Randomly distributed bijective mapping generator function for string generation

Question

I'm trying to create a python generator function to yield bijective (Injective & Surjective) mapping between sequential numbers from 1 to 38⁵ and randomly distributed products of alpha-numerics (28 lowercase letters + 10 numbers) with length 5
for example something like this:

1 -> 4fde6
2 -> grt74
3 -> g7w33
...

is there a module for this?
Any idea for the algorithm?

Edit: I want the mapping be:

Implementable using generators (not memory intensive)
Constant during different runs of code
Uniformly distributed as much as possible

So in one sentence i want an Uniformly distributed constant bijective mapping between indexes and products of n alpha-numerics

Thanks

What alphabet can the output use (i.e. numerals, lower and upper case letters)? You need it to have at least 38 characters in order to represent all numbers from 1 to 38^5. — Dominic Price, Jun 27 '18 at 21:05
Really, this boils down to ["I want to shuffle an iterator"](https://stackoverflow.com/questions/21187131/how-to-use-random-shuffle-on-a-generator-python). Note that you can get the "key" part of your mapping by just doing `enumerate(shuffled_product, start=1)`. From there, it's just a matter of reading `product(ascii_lowercase + digits + "AB", repeat=5)` into a list and then shuffling it.

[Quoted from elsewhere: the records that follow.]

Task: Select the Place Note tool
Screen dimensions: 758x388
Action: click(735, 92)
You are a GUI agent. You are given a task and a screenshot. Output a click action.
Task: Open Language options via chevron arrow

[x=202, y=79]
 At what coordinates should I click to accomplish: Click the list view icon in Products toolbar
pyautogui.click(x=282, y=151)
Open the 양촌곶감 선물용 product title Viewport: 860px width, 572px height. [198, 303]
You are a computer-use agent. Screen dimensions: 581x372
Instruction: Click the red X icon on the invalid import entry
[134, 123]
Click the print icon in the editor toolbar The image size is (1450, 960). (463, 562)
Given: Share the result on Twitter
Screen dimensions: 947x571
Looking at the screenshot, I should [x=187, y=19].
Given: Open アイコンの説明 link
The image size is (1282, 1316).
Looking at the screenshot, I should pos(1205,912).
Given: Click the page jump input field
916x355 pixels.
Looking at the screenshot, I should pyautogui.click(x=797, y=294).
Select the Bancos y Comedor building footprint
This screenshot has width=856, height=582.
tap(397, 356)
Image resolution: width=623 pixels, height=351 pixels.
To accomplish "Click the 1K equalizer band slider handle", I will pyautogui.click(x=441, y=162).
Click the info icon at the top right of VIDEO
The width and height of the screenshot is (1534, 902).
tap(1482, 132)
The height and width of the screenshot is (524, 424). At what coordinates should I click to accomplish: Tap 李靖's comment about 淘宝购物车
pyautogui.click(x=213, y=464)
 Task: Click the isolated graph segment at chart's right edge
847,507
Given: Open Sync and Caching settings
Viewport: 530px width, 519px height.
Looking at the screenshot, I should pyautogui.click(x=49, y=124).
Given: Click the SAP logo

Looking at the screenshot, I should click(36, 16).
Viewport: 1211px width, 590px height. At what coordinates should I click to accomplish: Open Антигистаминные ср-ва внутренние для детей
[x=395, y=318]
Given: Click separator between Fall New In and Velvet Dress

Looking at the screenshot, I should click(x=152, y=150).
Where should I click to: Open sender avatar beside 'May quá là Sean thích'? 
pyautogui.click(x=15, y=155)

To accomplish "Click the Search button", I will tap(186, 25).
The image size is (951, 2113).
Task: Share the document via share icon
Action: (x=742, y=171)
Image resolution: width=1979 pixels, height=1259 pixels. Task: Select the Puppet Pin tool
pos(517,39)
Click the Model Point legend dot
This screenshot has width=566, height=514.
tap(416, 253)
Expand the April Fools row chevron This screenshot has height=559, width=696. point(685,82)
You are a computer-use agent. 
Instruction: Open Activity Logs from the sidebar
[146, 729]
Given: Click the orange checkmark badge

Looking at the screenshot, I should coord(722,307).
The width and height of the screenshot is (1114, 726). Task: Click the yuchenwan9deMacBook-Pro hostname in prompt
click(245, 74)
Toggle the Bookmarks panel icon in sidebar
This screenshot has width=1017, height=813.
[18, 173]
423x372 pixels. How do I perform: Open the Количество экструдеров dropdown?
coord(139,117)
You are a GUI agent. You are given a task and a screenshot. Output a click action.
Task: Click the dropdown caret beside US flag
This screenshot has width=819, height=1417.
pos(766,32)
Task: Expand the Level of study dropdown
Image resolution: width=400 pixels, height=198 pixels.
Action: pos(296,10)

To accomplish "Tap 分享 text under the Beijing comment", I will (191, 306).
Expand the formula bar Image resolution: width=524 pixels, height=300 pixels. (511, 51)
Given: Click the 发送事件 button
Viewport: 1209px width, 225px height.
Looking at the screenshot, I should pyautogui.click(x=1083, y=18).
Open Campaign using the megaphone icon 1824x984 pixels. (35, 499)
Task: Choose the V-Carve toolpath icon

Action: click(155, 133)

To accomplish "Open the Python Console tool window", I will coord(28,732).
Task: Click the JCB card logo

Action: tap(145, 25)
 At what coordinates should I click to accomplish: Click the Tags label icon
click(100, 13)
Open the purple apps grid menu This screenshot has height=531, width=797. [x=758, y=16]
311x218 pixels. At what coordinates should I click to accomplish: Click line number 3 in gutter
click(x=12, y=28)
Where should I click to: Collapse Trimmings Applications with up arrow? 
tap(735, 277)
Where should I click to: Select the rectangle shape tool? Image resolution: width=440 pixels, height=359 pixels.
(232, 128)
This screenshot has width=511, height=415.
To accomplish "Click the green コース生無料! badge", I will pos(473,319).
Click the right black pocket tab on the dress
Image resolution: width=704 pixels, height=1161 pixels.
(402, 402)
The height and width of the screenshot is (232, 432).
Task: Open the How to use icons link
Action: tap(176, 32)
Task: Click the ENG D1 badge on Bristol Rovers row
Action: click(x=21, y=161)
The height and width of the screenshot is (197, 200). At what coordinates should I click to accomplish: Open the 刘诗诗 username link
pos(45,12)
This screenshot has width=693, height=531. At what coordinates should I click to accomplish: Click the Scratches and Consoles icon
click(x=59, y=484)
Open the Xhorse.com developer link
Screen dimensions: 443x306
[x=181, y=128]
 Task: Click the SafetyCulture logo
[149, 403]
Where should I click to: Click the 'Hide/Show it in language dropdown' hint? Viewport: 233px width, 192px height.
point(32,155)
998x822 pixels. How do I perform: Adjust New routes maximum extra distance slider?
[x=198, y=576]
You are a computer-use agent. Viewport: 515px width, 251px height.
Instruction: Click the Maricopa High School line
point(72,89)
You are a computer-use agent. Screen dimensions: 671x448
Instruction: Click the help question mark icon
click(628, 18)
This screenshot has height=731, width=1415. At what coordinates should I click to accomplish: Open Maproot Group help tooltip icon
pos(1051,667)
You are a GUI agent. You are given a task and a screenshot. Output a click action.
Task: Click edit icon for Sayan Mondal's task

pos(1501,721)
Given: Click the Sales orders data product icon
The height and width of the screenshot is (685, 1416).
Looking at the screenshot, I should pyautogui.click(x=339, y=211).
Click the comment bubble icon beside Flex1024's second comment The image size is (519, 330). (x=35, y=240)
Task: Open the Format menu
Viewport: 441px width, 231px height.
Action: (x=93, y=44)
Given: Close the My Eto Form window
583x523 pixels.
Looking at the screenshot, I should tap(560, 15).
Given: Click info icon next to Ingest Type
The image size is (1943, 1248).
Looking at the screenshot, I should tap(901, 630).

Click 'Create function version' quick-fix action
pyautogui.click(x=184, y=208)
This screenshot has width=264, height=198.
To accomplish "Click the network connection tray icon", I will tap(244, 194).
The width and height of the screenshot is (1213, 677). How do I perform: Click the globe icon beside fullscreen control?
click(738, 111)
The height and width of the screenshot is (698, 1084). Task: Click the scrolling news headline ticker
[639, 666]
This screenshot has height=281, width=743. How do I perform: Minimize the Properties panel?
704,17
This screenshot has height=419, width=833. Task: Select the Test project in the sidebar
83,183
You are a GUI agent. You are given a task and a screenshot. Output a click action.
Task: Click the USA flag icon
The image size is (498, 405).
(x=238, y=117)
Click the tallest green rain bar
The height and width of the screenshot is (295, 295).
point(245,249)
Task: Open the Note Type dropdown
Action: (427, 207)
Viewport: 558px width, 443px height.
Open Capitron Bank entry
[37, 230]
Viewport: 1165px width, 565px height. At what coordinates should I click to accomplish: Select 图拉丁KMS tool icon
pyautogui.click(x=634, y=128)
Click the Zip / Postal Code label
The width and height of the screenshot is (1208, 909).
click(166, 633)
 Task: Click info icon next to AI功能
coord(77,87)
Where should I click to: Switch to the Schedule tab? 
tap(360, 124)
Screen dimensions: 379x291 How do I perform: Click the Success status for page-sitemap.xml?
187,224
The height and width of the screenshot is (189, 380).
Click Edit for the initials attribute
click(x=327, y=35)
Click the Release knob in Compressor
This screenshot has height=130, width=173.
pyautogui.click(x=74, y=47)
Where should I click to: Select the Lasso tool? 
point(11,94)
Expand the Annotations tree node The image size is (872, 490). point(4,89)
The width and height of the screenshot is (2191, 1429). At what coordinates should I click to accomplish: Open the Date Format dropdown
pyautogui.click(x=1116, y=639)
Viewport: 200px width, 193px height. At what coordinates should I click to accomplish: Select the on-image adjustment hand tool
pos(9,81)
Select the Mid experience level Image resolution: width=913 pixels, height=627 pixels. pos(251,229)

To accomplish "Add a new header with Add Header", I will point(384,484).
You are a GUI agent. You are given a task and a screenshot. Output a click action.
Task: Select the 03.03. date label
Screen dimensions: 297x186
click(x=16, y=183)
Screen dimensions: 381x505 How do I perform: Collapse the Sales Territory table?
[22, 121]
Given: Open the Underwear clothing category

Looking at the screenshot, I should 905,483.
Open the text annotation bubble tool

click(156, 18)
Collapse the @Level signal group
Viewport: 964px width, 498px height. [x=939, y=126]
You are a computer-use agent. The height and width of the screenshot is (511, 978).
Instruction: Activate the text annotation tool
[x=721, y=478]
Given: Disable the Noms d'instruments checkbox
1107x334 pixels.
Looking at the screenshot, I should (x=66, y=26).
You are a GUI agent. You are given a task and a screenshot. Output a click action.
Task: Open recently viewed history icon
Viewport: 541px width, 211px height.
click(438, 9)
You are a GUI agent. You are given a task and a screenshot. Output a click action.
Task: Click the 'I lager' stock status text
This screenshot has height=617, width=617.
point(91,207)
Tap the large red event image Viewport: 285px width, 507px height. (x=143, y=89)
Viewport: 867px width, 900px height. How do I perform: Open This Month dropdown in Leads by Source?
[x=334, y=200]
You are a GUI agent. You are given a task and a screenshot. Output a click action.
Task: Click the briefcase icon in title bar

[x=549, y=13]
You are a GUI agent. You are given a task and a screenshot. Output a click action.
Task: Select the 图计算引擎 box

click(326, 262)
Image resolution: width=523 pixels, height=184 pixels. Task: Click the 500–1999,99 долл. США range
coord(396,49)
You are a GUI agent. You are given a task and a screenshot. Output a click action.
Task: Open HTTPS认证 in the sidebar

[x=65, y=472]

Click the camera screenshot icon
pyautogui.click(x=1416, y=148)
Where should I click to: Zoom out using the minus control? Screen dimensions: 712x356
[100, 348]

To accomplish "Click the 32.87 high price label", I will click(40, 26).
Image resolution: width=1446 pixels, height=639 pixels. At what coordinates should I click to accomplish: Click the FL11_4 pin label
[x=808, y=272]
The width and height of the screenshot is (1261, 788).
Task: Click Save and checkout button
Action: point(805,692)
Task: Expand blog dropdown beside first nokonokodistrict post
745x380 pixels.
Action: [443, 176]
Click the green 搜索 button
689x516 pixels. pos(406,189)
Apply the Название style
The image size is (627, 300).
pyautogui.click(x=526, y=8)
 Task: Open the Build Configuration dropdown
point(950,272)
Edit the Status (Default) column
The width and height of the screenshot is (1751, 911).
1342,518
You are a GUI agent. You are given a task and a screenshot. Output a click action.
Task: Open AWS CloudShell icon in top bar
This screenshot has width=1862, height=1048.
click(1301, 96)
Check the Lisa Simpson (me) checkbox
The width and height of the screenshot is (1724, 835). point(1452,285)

Obviously, this will take a lot of memory, but it's doable. — Patrick Haugh, Jun 27 '18 at 21:20
If you would want bijective mapping int index->five bytes (2^40) that could be done easily — Severin Pappadeux, Jun 27 '18 at 21:28
@DominicPrice: numerals & lowercase letters (28 + 10=38 chars) — Ariyan, Jun 27 '18 at 21:51
@PatrickHaugh: Unfortunately, Shuffle is not good here; first of all shuffling needs list conversion and is not generator friendly, secondly shuffling returns different random sequence but I want the mapping function be able to always map same input to same output in multiple instances of application — Ariyan, Jun 27 '18 at 21:59
@SeverinPappadeux: yes, That is exactly what is want, furthermore I want this be implementable using a generator (memory reasons) and the mapping be static and uniform as much as possible — Ariyan, Jun 27 '18 at 22:05
Well, for mapping `int [0...2^40)<->5bytes random number` there is a simple solution - Linear Congruential Generator. I could write an answer. But problem is, it is not permuted letters on the right side, but random 40 bits — Severin Pappadeux, Jun 27 '18 at 22:53
@SeverinPappadeux I will appreciate if you write the answer for this using LCG, thanks — Ariyan, Oct 07 '18 at 09:29
@RYN Just came out from the trip and going to another one - will take a jab at it this weekend — Severin Pappadeux, Oct 09 '18 at 21:57

Severin Pappadeux · Accepted Answer · 2018-10-16T23:38:26.997

Ok, here is bijective mapping from index to 5bytes string and back, based on Linear Congruential Generator. I used constants for drand48, seems to work fine for 40bits LCG, with seed 1 I tested all 2⁴⁰ values and got full period.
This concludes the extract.